Graph-oriented databases

This type of database uses concepts of nodes, edges, and properties to store information and relationships. Directed graphs are especially useful when thinking about complex relationships like schedules with multiple dependencies, or in a social network, where you need to store information about people and their connectedness.

Graph theory is the science of viewing mathematical models in terms of graphs to relate objects with one another. A social network picture is an example of a graph. Nodes are people, and the edge connects these people. The properties can define the edges, or relationships.

image1.png

This type of database storage is especially useful for sites like LinkedIn or Facebook.

One example of a popular graph technology is GraphDB, which is used to map special data relationships call RDF Triples. The tool takes objects and facts, and graphically relates them.

Column-oriented databases

These systems are distributed column-oriented data stores. They orient information not in rows, like traditional RDBMSs, but in columns. This allows for the natural grouping of data, which speeds up analysis.

Traditional RDBMSs must follow a very defined way to organize information called table normalization, which avoids repeating column types and breaks information down to an atomic nature. So, to assemble a report, a programmer has to link these atomic elements, using SQL, into groupings that make sense to a human. This can take a very long time when dealing with huge amounts of data. Traditional RDMBSs are much slower because they must make complicated and time-consuming linkages to assemble large swaths of data into reports.
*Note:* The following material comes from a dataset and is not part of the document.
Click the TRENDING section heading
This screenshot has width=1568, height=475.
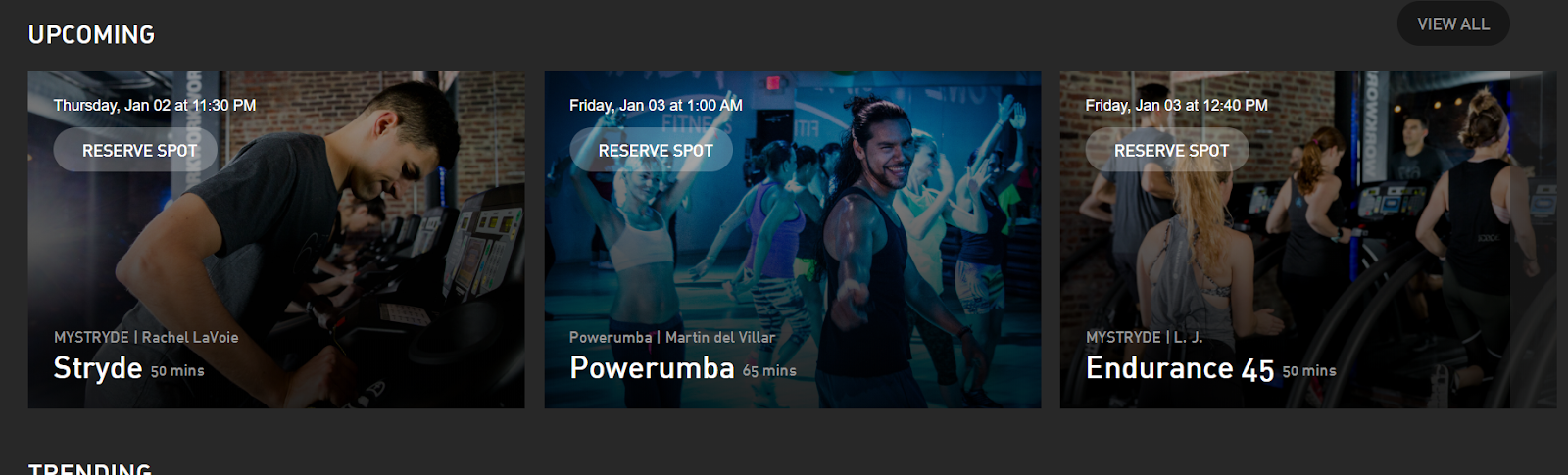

Apache HBase is a popular distributed column-oriented data store that was modeled after Google’s Bigtable system. HBase is built upon the Hadoop file system. HBase allows fast access to tables that are billions of rows by millions of columns.

With column databases, you can aggregate information vertically in column families, allowing for fast access of massive amounts of data. Unlike relational models, which are row focused, large columns and summary data on those columns can be done much faster.

image2.png